3.1 Mass Spectrometry

Mass spectrometers were first developed in the early part of the 20^th century, but the precision was only sufficient for application to natural stable isotope variations after World War II. Thus, was born the field of stable isotope hydrology (Gat, 1981; Sharp, 2007). Today there are many types of mass spectrometers, with specialized designs and features enabling a wide variety of analyses to be performed on samples as diverse as rocks, gases, proteins and teeth. The laboratory preparation procedures are equally diverse for all these substances. Hydrogen and oxygen isotopes of water are typically analyzed in gas-source, light-isotope ratio, mass spectrometers (IRMS) specially adapted for the stable and light isotopes, which include carbon, nitrogen and sulfur.

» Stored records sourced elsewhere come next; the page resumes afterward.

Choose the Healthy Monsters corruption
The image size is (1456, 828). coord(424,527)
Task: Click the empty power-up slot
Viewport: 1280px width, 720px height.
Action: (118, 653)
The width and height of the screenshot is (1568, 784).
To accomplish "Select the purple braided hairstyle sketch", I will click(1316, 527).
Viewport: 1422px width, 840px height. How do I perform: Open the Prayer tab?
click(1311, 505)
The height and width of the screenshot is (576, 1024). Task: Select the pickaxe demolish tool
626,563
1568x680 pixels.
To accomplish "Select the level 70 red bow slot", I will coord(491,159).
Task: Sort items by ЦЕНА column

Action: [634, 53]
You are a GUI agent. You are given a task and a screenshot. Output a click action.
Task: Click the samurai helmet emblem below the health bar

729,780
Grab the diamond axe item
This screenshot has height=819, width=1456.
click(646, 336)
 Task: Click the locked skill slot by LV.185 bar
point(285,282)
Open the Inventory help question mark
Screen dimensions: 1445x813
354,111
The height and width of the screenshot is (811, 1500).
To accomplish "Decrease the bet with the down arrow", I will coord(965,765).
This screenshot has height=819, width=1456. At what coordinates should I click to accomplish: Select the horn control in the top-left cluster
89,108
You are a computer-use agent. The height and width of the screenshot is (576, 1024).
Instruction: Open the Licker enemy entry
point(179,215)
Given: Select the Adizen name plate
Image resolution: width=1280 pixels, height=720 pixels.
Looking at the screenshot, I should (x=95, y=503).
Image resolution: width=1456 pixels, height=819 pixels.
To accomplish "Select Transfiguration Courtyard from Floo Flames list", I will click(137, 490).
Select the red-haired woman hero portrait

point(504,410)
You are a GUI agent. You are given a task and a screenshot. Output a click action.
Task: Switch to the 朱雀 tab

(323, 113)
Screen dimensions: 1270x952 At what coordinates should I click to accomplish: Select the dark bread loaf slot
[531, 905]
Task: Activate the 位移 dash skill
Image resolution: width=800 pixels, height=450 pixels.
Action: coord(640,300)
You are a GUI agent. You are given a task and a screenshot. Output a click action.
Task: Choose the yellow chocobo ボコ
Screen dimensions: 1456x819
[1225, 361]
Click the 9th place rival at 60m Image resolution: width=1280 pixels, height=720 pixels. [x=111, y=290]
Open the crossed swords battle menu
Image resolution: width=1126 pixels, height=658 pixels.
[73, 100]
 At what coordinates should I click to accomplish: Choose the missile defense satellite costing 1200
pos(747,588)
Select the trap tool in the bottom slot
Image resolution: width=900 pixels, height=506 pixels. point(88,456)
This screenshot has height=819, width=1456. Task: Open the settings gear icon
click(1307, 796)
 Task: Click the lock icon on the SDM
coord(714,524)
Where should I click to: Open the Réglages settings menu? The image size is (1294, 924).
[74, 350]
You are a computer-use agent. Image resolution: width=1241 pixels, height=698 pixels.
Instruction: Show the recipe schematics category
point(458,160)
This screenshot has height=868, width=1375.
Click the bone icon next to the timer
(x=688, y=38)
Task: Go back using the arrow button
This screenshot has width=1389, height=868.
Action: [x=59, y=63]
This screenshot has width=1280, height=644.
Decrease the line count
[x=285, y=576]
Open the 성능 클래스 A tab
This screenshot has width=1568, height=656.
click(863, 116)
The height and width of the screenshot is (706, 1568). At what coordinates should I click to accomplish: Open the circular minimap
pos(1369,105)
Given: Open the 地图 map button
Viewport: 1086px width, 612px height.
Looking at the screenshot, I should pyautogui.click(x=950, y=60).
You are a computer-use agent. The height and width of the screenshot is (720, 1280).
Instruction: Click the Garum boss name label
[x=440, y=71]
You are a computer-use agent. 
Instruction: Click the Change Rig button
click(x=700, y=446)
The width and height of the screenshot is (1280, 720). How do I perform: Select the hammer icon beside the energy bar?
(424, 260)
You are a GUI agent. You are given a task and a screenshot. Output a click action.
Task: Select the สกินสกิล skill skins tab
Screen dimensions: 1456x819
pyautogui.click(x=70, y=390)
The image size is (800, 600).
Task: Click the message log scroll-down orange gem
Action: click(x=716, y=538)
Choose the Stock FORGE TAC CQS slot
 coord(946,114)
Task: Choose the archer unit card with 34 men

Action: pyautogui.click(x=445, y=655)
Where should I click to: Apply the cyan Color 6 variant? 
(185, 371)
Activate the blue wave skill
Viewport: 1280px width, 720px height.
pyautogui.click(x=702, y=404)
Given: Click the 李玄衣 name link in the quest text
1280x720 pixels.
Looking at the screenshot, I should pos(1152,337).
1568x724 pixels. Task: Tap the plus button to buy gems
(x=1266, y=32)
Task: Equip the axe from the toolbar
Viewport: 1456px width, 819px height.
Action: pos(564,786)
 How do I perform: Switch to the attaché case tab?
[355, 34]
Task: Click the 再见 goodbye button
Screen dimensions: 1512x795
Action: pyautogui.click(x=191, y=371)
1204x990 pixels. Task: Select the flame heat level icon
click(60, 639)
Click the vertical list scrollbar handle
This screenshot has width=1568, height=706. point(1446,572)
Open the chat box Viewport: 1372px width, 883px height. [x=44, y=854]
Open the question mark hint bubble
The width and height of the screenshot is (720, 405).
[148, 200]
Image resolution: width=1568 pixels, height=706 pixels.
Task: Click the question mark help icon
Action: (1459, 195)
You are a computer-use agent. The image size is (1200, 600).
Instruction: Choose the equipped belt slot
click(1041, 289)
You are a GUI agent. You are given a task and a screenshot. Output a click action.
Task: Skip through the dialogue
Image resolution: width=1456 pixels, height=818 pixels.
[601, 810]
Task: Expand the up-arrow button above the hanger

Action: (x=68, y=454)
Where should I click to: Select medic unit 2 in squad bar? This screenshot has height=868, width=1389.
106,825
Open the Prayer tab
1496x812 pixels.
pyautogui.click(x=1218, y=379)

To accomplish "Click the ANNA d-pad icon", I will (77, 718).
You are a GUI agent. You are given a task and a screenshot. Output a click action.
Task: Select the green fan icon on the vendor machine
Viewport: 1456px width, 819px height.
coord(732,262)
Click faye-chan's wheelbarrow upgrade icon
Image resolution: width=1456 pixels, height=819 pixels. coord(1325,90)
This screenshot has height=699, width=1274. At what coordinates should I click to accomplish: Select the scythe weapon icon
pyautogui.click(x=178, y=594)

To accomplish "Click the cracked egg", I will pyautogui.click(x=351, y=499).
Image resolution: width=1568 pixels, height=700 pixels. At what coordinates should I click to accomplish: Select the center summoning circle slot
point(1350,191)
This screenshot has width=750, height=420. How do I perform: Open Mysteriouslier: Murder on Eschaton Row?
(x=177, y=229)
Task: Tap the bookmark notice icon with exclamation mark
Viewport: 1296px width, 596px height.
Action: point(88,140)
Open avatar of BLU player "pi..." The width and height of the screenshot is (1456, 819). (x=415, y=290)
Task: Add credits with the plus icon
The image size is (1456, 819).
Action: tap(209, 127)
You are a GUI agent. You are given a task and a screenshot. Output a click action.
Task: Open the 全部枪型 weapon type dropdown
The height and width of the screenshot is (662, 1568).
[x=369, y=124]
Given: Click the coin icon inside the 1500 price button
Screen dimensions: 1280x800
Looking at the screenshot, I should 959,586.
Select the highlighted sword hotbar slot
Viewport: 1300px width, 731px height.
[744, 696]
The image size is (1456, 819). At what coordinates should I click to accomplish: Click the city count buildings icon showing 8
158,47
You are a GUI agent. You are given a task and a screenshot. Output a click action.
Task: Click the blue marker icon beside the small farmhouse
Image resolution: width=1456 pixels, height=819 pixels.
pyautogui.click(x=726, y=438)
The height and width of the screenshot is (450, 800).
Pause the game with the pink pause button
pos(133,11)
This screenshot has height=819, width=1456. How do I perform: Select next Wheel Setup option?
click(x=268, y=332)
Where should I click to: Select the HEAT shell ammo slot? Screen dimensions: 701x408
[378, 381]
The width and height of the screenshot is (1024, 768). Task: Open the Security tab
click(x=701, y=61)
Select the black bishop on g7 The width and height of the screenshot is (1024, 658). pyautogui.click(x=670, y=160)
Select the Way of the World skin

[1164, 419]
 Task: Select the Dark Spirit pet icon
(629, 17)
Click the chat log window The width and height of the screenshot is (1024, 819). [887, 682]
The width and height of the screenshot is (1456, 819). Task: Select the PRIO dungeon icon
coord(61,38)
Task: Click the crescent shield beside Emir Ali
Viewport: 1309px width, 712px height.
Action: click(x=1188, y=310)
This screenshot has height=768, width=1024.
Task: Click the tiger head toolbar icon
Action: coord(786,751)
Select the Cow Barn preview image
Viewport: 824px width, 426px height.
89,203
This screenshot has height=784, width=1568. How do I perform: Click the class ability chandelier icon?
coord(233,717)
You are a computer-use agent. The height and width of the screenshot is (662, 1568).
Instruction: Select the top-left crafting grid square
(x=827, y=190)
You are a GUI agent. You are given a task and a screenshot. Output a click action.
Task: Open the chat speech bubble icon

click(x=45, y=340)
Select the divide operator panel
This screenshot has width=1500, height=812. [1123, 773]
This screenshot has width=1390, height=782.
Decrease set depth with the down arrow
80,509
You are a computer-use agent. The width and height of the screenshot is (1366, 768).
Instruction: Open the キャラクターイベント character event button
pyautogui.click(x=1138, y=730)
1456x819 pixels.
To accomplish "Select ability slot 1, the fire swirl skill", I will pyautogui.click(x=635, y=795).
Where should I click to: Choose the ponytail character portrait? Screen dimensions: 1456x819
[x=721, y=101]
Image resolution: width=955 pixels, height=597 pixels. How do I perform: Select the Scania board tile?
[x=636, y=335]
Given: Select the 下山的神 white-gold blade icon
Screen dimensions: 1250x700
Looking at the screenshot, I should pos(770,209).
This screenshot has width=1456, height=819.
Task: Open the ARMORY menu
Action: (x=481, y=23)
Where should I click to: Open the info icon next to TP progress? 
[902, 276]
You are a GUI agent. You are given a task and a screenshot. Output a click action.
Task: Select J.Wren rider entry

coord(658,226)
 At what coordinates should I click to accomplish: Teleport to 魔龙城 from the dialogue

Mass spectrometers work in the following general way (Figure 5). First, the sample is introduced into the machine, either as a gas, or by vaporizing a liquid or solid sample. This gas or vapor is then ionized using a variety of techniques, such as chemical ionization, electrospray ionization or inductively coupled plasma. The ions are then accelerated and focused down the flight tube and through a strong magnet, where electrical and magnetic fields cause deflection of the ions. This deflection is dependent upon the charge of the ion, as well as its mass. For ions of the same charge, the heavier ions will deflect less, as they possess more momentum than the lighter ions. The last part of the process is the detector, containing collector cups, amplifiers and other electronics to record, process the signal, and output ratios of the various masses of ions being emitted from the source.

Figure 5 – Schematic diagram of a gas-source, light-isotope-ratio, mass spectrometer, including the two main types of sample injection setups, continuous-flow and dual-inlet. The m/q (mass/charge) ratios are illustrative of the paths taken by various ions. Ions with lower m/q ratios are deflected more by the magnet.

For water, the gases H₂ (for δ²H) and CO₂ (for δ¹⁸O) are used as the inputs to the mass spectrometer. Sample preparation procedures are outlined in Schimmelman and others (1993) and Socki and others (1992), although other methods are available.

IRMS makes use of either a dual-inlet system, or a continuous flow system. Water has generally been converted to gases, so the dual-inlet system is mostly used. For the dual-inlet system, the samples are alternated with the reference gases, providing a high level of precision. For the continuous flow system, a sample is analyzed only once and the precision is therefore not as good. Laboratory standards are inserted every ten to twenty samples, allowing correction of any drift in the reference gases. These laboratory standards are calibrated to the international standards, such as SMOW, allowing the researcher to present their data in an internationally recognizable form. Paul and others (2007) discuss normalization of the sample data to the standards.